• **Exercise aim**
Scan the records for "notifications". Show the matching lines.

• **Exercise inputs**
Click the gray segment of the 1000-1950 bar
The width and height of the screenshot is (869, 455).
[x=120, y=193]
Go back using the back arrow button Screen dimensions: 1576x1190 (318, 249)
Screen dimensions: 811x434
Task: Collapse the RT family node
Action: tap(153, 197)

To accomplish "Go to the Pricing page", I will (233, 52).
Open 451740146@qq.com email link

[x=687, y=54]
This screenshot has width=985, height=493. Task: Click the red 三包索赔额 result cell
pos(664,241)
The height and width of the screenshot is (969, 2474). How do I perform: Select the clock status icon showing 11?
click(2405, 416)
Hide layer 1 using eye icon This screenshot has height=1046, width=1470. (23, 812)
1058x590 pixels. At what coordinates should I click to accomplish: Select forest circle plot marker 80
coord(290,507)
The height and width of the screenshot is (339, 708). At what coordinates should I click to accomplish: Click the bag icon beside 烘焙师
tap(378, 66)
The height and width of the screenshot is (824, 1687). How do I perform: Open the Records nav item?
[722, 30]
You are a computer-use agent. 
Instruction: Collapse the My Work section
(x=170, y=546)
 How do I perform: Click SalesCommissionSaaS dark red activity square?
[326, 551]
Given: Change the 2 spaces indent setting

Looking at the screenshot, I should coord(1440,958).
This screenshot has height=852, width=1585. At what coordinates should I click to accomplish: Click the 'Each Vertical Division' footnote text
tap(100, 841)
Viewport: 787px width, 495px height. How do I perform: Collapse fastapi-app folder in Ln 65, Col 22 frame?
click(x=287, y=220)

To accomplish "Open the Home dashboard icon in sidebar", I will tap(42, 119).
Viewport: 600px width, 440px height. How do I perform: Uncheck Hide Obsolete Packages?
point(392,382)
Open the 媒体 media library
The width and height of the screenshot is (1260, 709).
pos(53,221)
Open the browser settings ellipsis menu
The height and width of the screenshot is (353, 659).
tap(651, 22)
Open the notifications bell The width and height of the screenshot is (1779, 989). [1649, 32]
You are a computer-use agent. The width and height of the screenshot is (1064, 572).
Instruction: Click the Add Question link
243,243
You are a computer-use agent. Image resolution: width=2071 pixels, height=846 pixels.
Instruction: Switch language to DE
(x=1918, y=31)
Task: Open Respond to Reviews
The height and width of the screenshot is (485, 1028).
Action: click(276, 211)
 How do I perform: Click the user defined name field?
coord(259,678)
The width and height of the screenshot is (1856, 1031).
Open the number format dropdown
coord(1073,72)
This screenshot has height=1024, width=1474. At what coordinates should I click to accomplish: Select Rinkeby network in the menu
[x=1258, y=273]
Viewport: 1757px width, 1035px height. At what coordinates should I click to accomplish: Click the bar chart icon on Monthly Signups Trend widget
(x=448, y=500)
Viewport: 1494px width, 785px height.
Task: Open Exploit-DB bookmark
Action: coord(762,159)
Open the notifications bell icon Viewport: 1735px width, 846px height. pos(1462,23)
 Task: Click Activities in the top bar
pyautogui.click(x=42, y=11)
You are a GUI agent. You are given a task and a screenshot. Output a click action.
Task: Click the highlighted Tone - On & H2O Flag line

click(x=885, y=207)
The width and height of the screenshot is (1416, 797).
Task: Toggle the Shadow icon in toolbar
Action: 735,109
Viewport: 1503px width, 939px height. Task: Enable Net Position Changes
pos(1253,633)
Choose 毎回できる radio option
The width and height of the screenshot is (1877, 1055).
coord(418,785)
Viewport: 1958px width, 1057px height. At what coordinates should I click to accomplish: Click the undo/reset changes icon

• **Result of this task**
Open the notifications bell The width and height of the screenshot is (1779, 989). [1649, 32]
Open the notifications bell icon Viewport: 1735px width, 846px height. pos(1462,23)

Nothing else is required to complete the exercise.